* [USING THE INFORMATION]
A - Transcribe the passage of the piece on James Fox's documentary The Program starting with "His second major" and going on through "their accounts seriously.".
B - Pick up the piece on James Fox's documentary The Program where it stops, and carry it forward.

* [PAGE TEXT]
---+---
The Program - James Fox UFO Documentary
Filmmaker James Fox goes behind Congressional hearings in this documentary featuring high-level insiders who insist there is definitive proof we are not alone.
In 2024, documentary filmmaker James Fox released what may prove to be the most consequential UFO film ever made. The Program arrives at a moment when the United States government, after more than seven decades of denial, deflection, and ridicule, is being forced by its own insiders to confront the reality of unidentified aerial phenomena. Narrated by the veteran actor Peter Coyote and built around unprecedented access to the people driving Congressional disclosure efforts, the film does not merely document the current state of the UAP conversation—it participates in it, adding fuel to a fire that has been smoldering since the late 1940s and that now, for the first time, threatens to burn through the walls of official secrecy. The Program is not just a documentary about UFOs. It is a documentary about the architecture of a cover-up, the mechanics of institutional denial, and the growing chorus of voices from within the system itself that are demanding the truth be told.
James Fox: A Career of Consequence
To understand The Program, one must first understand the filmmaker behind it. James Fox has spent more than two decades pursuing the UFO story with a combination of journalistic rigor, personal passion, and strategic patience that has set his work apart from the vast majority of UFO media. Where others have been content to present the phenomenon as entertainment or fodder for conspiracy theories, Fox has consistently sought out credible witnesses, documented evidence, and institutional sources, building a body of work that has earned him the respect of both the UFO research community and the mainstream media.
Fox’s journey into UFO filmmaking began in the early 2000s with Out of the Blue (2003), a documentary that sought to present the UFO phenomenon as a serious topic worthy of scientific and journalistic investigation. The film featured interviews with military officers, pilots, and government officials from around the world, all of whom attested to the reality of anomalous aerial phenomena. It was a groundbreaking work that helped shift the conversation about UFOs from the tabloid fringe toward the mainstream.
His second major documentary, I Know What I Saw (2009), continued this approach, focusing on some of the most compelling sighting cases in history and the credibility of the witnesses who reported them. The film presented testimony from military pilots, air traffic controllers, and government officials who had observed objects that defied conventional explanation, and it challenged viewers to take their accounts seriously.
It was The Phenomenon (2020), however, that established Fox as the preeminent documentary filmmaker on the UFO subject. Released at a time when the US Navy had just confirmed the authenticity of several UFO videos and the Pentagon had established a formal UAP investigation office, The Phenomenon provided a comprehensive overview of the UFO story from the 1940s to the present day. The film featured interviews with former Senate Majority Leader Harry Reid, who called it “the most credible documentary ever made about UFOs,” as well as with scientists, military officers, and intelligence officials who spoke on the record about their experiences and beliefs.
---+---
* [EXERCISE DATA]
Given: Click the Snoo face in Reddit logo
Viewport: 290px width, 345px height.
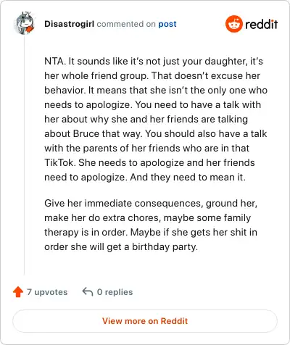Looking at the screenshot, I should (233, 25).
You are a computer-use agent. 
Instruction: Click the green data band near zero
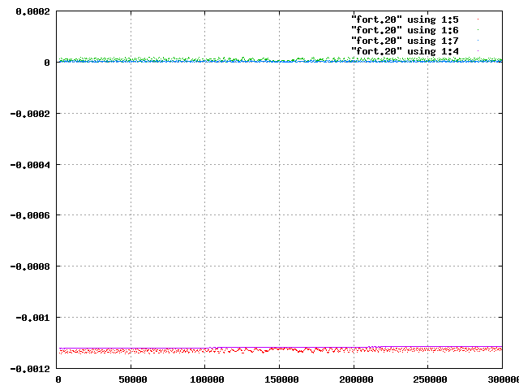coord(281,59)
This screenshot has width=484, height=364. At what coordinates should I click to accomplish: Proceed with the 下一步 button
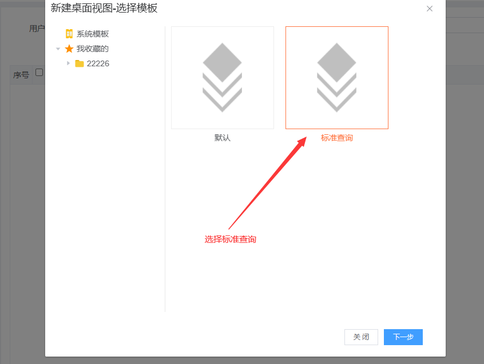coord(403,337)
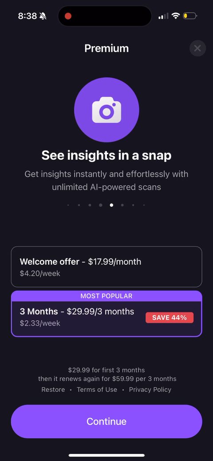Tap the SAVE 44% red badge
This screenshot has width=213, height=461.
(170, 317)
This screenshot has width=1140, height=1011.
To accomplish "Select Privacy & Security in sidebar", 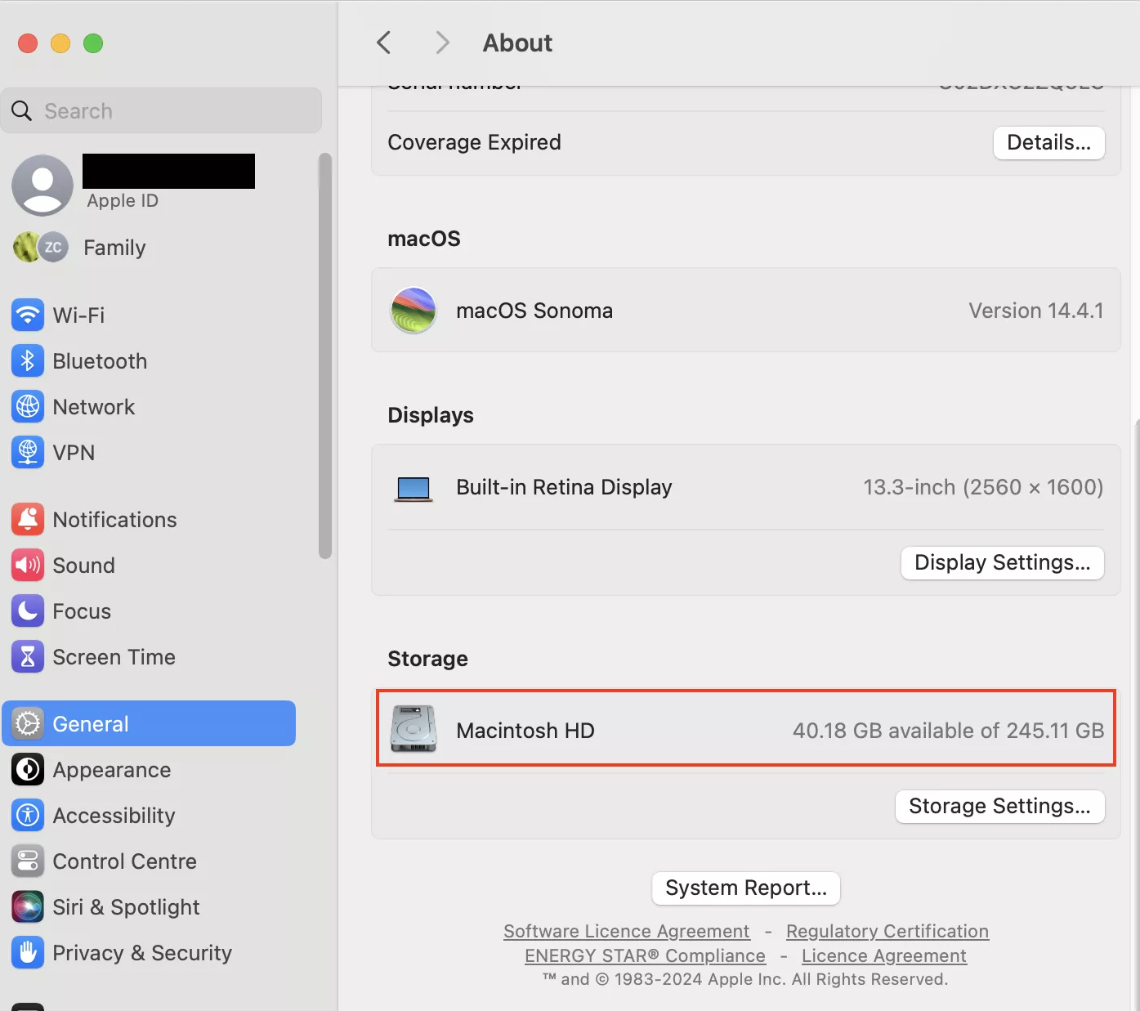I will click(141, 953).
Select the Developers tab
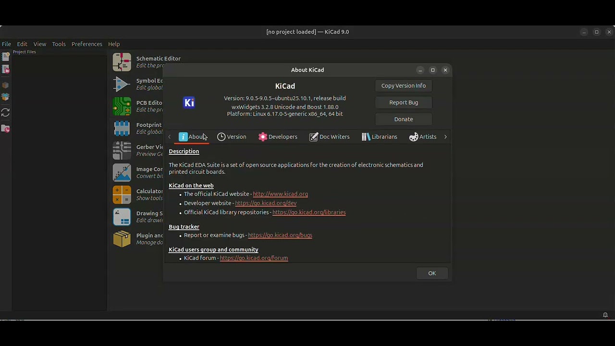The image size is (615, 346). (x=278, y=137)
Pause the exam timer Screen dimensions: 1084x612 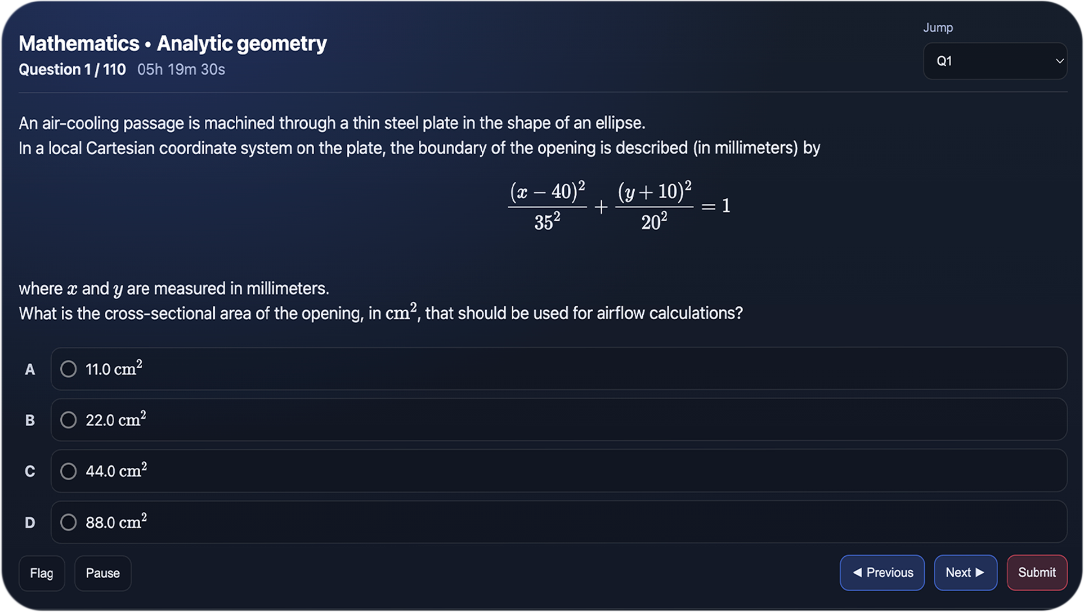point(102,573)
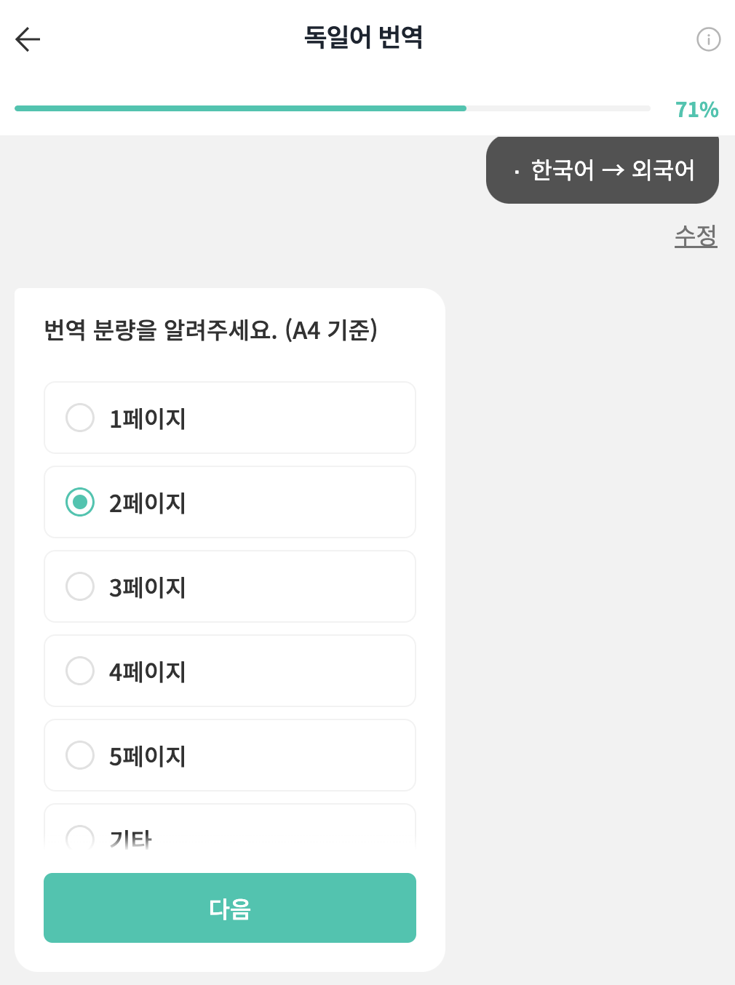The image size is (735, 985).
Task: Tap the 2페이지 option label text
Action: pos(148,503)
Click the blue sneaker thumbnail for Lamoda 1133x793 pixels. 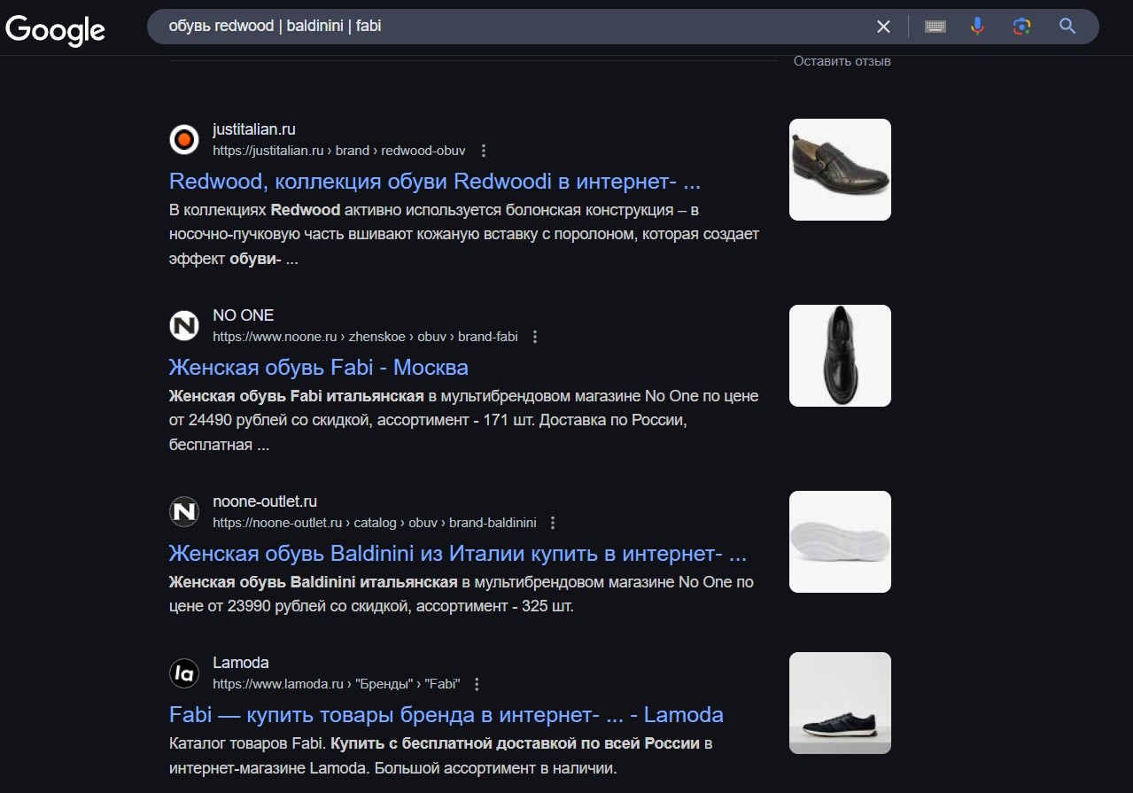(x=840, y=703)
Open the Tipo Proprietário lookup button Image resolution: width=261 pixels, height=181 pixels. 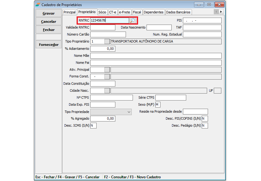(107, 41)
---+---
* [TASK-BY-TASK RESULTS]
A -
His second major documentary, I Know What I Saw (2009), continued this approach, focusing on some of the most compelling sighting cases in history and the credibility of the witnesses who reported them. The film presented testimony from military pilots, air traffic controllers, and government officials who had observed objects that defied conventional explanation, and it challenged viewers to take their accounts seriously.

B -
Moment of Contact (2022) represented a departure from Fox’s American focus, taking viewers to Varginha, Brazil, to investigate one of the most dramatic UFO cases outside the United States—the 1996 incident in which multiple witnesses, including military personnel, reportedly encountered non-human entities following a UFO crash. The film demonstrated Fox’s willingness to go wherever the story led, regardless of borders or conventions.
The Program completes what has been described as an informal trilogy with The Phenomenon and Moment of Contact, though in truth, it represents the culmination of Fox’s entire career. Everything he has learned, every contact he has developed, every skill he has honed over two decades of investigation, is brought to bear in this film.
The Context: A Watershed Moment
The Program arrives at what may be the most significant moment in the history of UFO disclosure. The years immediately preceding the film’s release saw a cascade of events that would have been unthinkable even a decade earlier, each one pushing the conversation further into the mainstream and closer to the possibility of genuine governmental transparency.
The sequence began with the December 2017 revelation by the New York Times that the Pentagon had been running a secret UFO investigation program called the Advanced Aerospace Threat Identification Program (AATIP). This disclosure, accompanied by the release of declassified Navy gun-camera videos showing encounters between fighter jets and unidentified objects, shattered decades of official denial and forced the government to acknowledge that it took the UFO phenomenon seriously enough to spend millions of dollars investigating it.
In the years that followed, the pace of disclosure accelerated dramatically. The Navy confirmed the authenticity of additional UFO videos. A formal UAP task force was established within the Department of Defense. Congress passed legislation requiring regular briefings on UAP activity and establishing a permanent investigation office, the All-domain Anomaly Resolution Office (AARO). And in July 2023, David Grusch, a former intelligence officer with impeccable credentials, testified before Congress under oath that the United States government possessed retrieved non-human craft and biological materials—testimony that, if true, would represent the most significant revelation in human history.
Grusch’s testimony was followed by additional Congressional hearings featuring Navy pilots Ryan Graves and retired Commander David Fravor, both of whom described their own encounters with anomalous objects during military operations. The hearings were bipartisan, with members from both parties expressing frustration with what they described as a pattern of institutional stonewalling and information compartmentalization that prevented elected officials from exercising proper oversight.
It is in this atmosphere of accelerating disclosure and institutional upheaval that The Program was conceived and produced. The film does not attempt to prove that UFOs exist—that point, Fox suggests, has already been established by the government’s own admissions. Instead, it asks a more dangerous question: what does the government know that it is not telling us, and why has it fought so hard to keep it secret?
Inside the Film
The Program runs one hour and forty-two minutes and is structured around a series of extended interviews with individuals who have direct knowledge of the government’s UAP programs, interspersed with archival footage, Congressional hearing excerpts, and Fox’s own investigative work. Peter Coyote’s narration provides connective tissue between segments, lending the film a gravitas that matches the seriousness of its subject matter.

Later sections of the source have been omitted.